SE ELA É INEVITÁVEL...



                Eu cresci escutando o meu pai dizer que “para morrer basta estar vivo”.  Sempre pensei que todos deveriam estar preparados para algo inevitável como a morte, um fato que nenhum dinheiro ou beleza do mundo consegue subornar.

                Ontem foi Dia de Finados. Durante a semana, as pessoas por todo o mundo comemoraram à sua maneira (Dia das Bruxas, Halloween, Zombie Walk etc.) essa relação com a morte e suas derivações. Eu digo que é uma das expressões culturais mais antigas. Os estudos  arqueológicos interpretam alguns vestígios de mais de dez mil anos como sendo parte de rituais aos mortos.

                É sabido que os povos antigos (“pagãos”), nessa época do ano, por ocasião das colheitas, convocavam todos os antepassados – os seus mortos – para a vida. Era o Dia dos Mortos.
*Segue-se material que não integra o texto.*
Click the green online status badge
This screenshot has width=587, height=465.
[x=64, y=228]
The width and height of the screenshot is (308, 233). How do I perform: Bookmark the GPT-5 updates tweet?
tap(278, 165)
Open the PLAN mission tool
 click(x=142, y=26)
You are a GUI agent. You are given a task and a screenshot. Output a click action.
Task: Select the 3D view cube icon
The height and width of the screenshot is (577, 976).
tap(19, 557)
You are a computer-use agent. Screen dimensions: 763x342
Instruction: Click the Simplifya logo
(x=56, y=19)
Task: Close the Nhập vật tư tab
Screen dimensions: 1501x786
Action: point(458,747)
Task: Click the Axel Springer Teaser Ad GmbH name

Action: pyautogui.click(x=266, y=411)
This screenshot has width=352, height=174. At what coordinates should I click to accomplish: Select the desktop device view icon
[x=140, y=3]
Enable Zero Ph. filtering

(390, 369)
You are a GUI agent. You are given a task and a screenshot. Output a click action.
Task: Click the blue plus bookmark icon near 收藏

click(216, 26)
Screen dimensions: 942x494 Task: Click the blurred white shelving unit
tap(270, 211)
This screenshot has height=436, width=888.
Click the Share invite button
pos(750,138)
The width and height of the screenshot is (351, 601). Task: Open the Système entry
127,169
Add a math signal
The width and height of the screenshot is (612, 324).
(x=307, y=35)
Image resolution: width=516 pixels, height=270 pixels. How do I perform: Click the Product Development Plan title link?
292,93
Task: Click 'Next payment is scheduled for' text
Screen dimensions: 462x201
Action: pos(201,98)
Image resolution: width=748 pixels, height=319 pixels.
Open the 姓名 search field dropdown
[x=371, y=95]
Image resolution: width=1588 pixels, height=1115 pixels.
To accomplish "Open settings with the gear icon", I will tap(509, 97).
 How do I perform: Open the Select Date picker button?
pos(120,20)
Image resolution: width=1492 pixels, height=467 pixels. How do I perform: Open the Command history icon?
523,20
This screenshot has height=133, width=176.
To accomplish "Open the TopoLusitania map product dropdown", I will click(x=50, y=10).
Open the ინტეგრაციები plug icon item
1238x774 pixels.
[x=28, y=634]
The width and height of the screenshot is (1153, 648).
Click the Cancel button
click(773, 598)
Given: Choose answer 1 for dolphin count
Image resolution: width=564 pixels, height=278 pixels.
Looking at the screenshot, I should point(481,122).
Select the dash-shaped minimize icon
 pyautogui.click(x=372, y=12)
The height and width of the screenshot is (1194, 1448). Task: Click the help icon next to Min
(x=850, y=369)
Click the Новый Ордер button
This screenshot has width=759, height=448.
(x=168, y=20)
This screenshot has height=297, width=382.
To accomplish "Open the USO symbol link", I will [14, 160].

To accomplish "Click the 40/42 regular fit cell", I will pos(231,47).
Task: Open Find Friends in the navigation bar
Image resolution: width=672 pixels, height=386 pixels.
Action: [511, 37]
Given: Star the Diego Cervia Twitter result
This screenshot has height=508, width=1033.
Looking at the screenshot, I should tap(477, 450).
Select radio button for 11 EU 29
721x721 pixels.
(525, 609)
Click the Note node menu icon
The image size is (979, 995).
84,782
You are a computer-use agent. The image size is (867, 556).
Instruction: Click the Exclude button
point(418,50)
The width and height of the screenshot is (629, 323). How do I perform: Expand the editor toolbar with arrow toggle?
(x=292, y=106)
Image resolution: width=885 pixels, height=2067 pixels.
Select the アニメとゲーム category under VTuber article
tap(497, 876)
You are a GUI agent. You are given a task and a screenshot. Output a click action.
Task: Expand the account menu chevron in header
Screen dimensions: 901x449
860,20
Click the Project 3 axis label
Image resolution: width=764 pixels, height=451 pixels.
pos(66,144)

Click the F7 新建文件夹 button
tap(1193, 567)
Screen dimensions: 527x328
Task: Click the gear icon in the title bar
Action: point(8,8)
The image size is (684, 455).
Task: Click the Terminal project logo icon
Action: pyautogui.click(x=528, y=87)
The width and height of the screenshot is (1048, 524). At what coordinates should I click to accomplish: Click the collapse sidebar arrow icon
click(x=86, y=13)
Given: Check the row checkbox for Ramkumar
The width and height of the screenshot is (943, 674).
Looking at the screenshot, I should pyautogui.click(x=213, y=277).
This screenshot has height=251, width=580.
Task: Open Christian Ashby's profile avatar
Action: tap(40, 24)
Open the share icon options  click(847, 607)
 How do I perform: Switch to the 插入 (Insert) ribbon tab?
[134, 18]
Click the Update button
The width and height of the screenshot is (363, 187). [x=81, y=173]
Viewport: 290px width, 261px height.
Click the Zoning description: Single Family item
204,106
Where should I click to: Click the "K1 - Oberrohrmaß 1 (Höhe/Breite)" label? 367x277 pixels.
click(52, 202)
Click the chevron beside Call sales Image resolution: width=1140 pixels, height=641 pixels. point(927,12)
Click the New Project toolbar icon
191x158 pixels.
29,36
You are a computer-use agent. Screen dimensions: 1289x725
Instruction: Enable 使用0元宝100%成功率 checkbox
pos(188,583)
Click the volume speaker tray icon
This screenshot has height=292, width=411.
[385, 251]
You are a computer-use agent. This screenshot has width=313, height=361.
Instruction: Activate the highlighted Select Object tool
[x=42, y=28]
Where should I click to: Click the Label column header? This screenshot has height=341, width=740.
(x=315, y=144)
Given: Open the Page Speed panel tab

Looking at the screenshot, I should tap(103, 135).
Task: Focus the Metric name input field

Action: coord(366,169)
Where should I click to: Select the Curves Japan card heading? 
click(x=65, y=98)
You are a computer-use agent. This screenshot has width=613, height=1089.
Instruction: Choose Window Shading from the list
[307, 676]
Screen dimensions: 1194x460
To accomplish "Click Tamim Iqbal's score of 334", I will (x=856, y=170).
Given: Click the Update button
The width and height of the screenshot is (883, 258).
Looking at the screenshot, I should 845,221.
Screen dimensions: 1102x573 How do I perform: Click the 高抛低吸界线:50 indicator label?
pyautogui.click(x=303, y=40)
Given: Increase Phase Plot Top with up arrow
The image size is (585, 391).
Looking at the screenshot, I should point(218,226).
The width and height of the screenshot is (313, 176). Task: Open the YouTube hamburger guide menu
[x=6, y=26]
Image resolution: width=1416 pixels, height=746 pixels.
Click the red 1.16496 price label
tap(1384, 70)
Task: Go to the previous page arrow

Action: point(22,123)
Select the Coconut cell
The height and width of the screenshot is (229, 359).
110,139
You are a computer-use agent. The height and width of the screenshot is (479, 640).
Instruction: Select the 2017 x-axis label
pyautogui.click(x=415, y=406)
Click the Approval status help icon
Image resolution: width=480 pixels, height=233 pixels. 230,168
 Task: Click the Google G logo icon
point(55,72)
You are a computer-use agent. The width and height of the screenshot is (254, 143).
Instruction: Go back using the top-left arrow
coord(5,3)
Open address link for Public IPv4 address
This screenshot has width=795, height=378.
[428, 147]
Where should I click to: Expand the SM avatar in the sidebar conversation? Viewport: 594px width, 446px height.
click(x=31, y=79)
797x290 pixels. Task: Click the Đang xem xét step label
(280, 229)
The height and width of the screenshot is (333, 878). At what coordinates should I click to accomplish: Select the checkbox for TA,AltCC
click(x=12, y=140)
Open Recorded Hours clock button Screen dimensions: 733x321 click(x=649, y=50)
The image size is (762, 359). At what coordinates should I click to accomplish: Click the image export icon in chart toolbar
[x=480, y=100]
Depois, com o advento do cristianismo (e a sua imposição pelas guerras aos povos antigos), houve a transformação para o Dia de Todos os Santos. E, redirecionando a primitiva festa, declarou-se o segundo dia de novembro como o Dia dos Finados.

                Portanto, de qualquer forma é uma das primeiras manifestações culturais que mostram o nosso desejo da imortalidade. Não importa o nome que derem à data; o importante é brincar com a morte e levar a vida a sério (com vontade de torná-la melhor para todos). Nisso, os nossos antepassados, sobretudo os bons exemplos, devem voltar em nossas memórias e em nossos atos.

                A cada ano eu faço questão de convidar os meus filhos para ir à sepultura de minha mãe. Acendemos uma vela representando a vontade de manter viva memória de seus exemplos, de continuar agradecendo pelas nossas vidas. Só assim eu compreendo a imortalidade: retornar à Mãe Terra, mas continuar fermentando as ações de quem continua sobre este chão.